Hopefully that explains it? The solution tries to warn you by saying:

Interpolation: 1st order linear

Also, since the interpolant is used by default in the adjoint solve, does this imply that gradients are incorrect as well?

No. It really depends on the adjoint. When the adjoint is being calculated, it knows that QuadratureAdjoint and InterpolatingAdjoint (when checkpointing is false) needs the interpolation, and so it removes saveat/save_everystep to build the interpolant and then uses that for the backsolve and then corrects the result. When InterpolatingAdjoint is used with checkpointing, the dense solution is not needed so it doesn't perform these corrections. With Backsolve it's not needed so it's like checkpointing. With reverse mode adjoints (TrackerAdjoint, ReverseDiffAdjoint, ZygoteAdjoint) it's not changed either since that's not required for discretize-than-optimize approaches. So it's a bit more subtle but it is handled correctly.

Let me know if you need anything else. Or if you have suggestions to make the docs more clear here.

samuela commented 4 years ago

Ah, I see now the documentation that lays this out. Still, I found the behavior quite surprising. I guess the semantics I was expecting would've been something like: No matter what the integrator always needs to build some kind of interpolation/internal representation. If you additionally want to calculate the values at saveat points, it'll do that for you too. But the saveat functionality and interpolation would be represented and stored separately.

Happy to hear that this doesn't affect the adjoints either way though!

ChrisRackauckas commented 4 years ago

We had it that way at one point, but it confused most people. 99% of the time, if you use saveat then you just added the values you wanted to save at and therefore you don't need dense around. But, a lot of people were then having issues with running out of memory, and the reason was because they weren't expecting dense around. Dense is by far the most memory intensive thing you can do, so if you don't need it then it should go away. For this reason, all of our tutorials used to do things like saveat=0.1,save_everystep=false,dense=false, at which point we realized that if you do saveat then you really just want to save those points, at least most of the time.
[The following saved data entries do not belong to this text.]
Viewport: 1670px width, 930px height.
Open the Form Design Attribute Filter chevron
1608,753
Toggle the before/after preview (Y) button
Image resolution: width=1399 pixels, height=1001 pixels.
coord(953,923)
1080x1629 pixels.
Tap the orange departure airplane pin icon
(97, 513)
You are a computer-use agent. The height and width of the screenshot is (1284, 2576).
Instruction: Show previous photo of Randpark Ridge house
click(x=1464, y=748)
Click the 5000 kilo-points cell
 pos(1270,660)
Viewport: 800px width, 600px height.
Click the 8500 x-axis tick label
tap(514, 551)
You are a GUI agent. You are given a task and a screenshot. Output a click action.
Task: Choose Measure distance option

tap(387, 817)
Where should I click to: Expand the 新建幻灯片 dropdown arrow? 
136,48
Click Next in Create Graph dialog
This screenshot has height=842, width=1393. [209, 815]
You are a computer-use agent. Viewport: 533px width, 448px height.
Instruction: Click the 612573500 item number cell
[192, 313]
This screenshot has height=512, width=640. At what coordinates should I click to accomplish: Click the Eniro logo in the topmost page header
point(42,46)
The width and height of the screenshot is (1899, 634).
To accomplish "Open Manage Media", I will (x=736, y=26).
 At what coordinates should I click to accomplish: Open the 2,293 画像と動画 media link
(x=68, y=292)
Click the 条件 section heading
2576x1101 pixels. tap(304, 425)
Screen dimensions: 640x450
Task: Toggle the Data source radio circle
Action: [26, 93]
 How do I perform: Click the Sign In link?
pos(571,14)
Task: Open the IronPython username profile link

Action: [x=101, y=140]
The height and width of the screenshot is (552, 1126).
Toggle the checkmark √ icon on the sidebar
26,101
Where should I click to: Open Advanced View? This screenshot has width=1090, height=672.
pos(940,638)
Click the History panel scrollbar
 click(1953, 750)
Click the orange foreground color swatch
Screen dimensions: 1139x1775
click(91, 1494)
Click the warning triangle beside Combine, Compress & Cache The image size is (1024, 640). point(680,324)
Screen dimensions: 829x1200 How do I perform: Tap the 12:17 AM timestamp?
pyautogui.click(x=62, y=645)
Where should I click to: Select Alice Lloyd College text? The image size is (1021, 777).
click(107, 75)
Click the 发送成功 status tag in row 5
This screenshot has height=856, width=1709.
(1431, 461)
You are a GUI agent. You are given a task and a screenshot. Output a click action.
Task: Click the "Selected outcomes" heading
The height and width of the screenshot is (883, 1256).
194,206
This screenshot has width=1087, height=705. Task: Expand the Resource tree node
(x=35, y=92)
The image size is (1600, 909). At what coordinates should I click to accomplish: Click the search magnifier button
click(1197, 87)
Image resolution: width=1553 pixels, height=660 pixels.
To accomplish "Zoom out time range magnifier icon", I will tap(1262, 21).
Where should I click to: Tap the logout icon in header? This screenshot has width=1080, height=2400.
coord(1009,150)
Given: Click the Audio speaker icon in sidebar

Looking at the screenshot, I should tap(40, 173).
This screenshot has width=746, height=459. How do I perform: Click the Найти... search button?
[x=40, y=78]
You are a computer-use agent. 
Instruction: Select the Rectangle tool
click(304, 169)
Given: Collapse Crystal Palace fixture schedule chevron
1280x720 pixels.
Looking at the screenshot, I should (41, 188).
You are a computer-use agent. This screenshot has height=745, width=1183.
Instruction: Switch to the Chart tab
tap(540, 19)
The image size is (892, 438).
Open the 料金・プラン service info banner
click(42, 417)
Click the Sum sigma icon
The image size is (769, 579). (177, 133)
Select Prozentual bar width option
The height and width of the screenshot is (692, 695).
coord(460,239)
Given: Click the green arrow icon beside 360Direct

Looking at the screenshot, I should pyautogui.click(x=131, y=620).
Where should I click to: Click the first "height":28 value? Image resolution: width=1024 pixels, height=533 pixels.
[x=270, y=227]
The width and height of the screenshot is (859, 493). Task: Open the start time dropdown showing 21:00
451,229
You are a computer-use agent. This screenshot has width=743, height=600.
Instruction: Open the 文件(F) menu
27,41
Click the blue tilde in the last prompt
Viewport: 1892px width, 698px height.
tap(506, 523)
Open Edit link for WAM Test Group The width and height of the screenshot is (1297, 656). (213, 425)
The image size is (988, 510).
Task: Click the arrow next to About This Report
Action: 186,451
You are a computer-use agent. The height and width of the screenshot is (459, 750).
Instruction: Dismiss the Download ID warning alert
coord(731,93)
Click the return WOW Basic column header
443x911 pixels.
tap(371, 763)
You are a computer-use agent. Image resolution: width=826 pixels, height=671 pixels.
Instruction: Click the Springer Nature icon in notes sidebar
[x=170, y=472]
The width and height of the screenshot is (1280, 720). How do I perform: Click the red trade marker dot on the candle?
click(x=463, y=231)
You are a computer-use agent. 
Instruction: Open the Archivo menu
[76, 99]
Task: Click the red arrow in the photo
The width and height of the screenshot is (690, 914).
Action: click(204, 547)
JianghuiDu commented 3 years ago

So this interpolation is only used in the final output to calculate the results at saveat, and not used in the internal ODE solver, right? My CVOD_BDF code used to return 3rd order Hermite but recently the same code only returns 1st order linear. Is the interpolation method a parameter that can be set in the ODE problem? Can't find information in the doc.

ChrisRackauckas commented 3 years ago

The rules have been the same at least since 2017 IIRC. If you have a case that doesn't follow the documented rules, please open an issue. If you set saveat, the interpolation will be turned off and you'll have linear interpolation.

So this interpolation is only used in the final output to calculate the results at saveat, and not used in the internal ODE solver, right?

And it's used for sol(t). It's used internally for ContinuousCallback event handling, and sometimes used for stage predictors in stiff ODE solvers.